3. Die nur im Rahmen des Zumutbaren bestehende Pflicht, bei Schnee- und Eisglätte die Gehwege mit Streugut abzustumpfen, entfällt, wenn es zwecklos ist, den Bürgersteig zu streuen, da sich Glätte alsbald wieder neu bilden würde. Der Streupflichtige braucht somit nicht tätig zu werden, wenn angesichts der konkreten Wetterlage das Bestreuen mit abstumpfenden Mitteln nur zu einer unwesentlichen oder ganz vorübergehenden Minderung der dem Verkehr drohenden Gefahren führt, was insb. bei Glatteis durch anhaltenden Regen auf gefrorenen Boden gilt.
4. Sofern die die Glätte verursachenden Niederschläge enden, ist dem Streupflichtigen eine angemessene Beobachtungs- und Vorbereitungszeit zuzubilligen, sodass es noch hinnehmbar sein kann, wenn der Streupflichtige erst nach Ablauf von etwa einer Stunde erneut streut; generell darf das Ende des (gefrierenden) Regens abgewartet werden, auch wenn hierdurch Glatteis entsteht. Dies gilt nur dann nicht, wenn den Sicherungspflichtigen aufgrund besonderer Umstände eine erhöhte Aufmerksamkeit und die Pflicht zu besonderer Vorsorge treffen.
Verfahrensgang
LG Verden (Aller) (Urteil vom 10.10.2003; Aktenzeichen 8 O 272/03) |
Tenor
Die Berufung des Klägers gegen das am 10.10.2003 verkündete Urteil des Einzelrichters der 8. Zivilkammer des LG Verden wird zurückgewiesen.

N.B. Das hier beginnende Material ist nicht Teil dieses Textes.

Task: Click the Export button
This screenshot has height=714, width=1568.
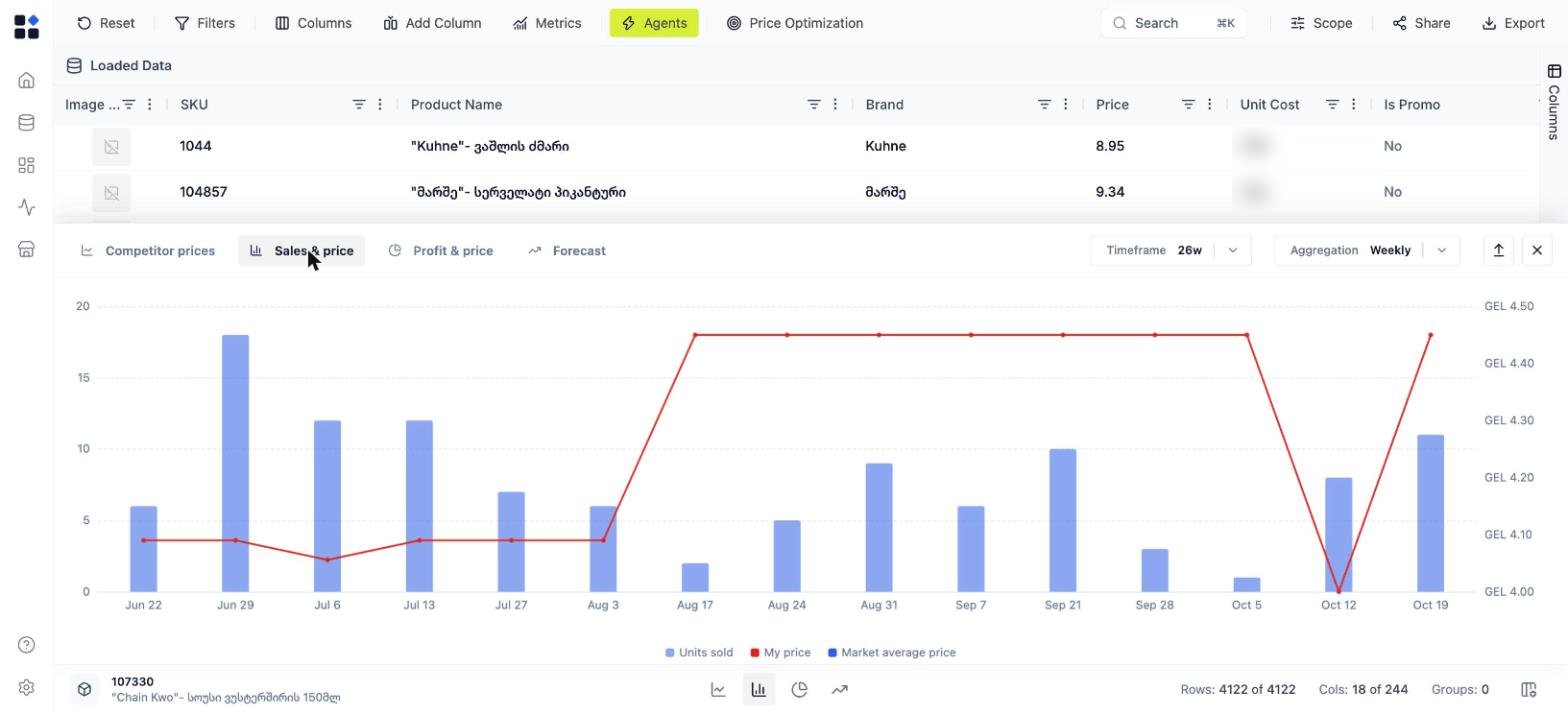Action: (1513, 23)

Die Kosten des Berufungsverfahrens trägt der Kläger.
Das Urteil ist vorläufig vollstreckbar.
Gründe
Die Berufung ist unbegründet, zu Recht hat das LG die Klage abgewiesen, da der Kläger vom Beklagten keinen Schadensersatz verlangen kann.

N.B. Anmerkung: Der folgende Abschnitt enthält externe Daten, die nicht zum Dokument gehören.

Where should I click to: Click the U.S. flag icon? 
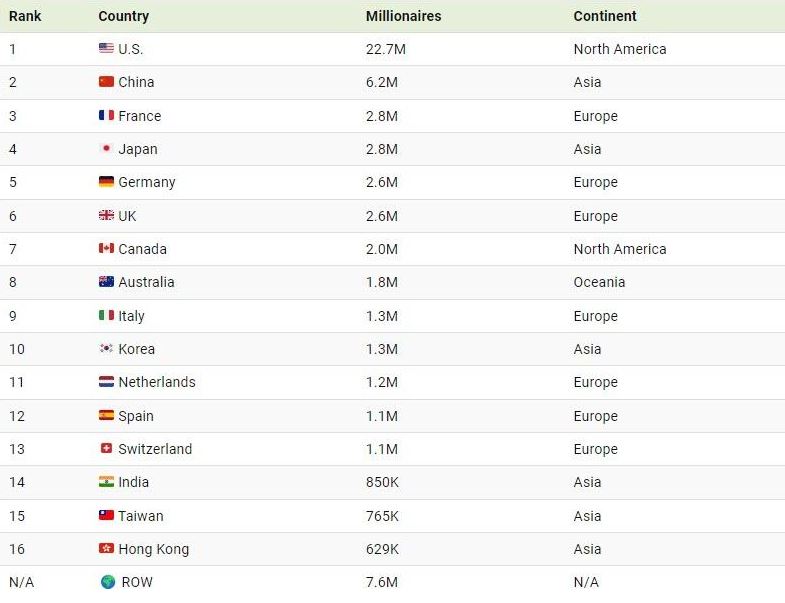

1. Ein Schadensersatzanspruch wegen Verletzung der Streupflicht steht dem Kläger gegen den Beklagten nicht zu. Zwar war der Beklagte kraft Übertragung der Streupflicht verkehrssicherungspflichtig; die Pflicht zum Streuen traf ihn im Grundsatz auch am 19.12.2002, wobei ein Anschein für die Verletzung der Streupflicht spricht (a). Aufgrund der konkreten Wetterverhältnisse an diesem Tag war es jedoch – wie der Beklagte nachgewiesen hat – für ihn nicht geboten, zum Zeitpunkt des Sturzes – kurz vor 08:00 Uhr morgens – den Gehweg vor seinem Haus abzustreuen bzw. abstreuen zu lassen (b).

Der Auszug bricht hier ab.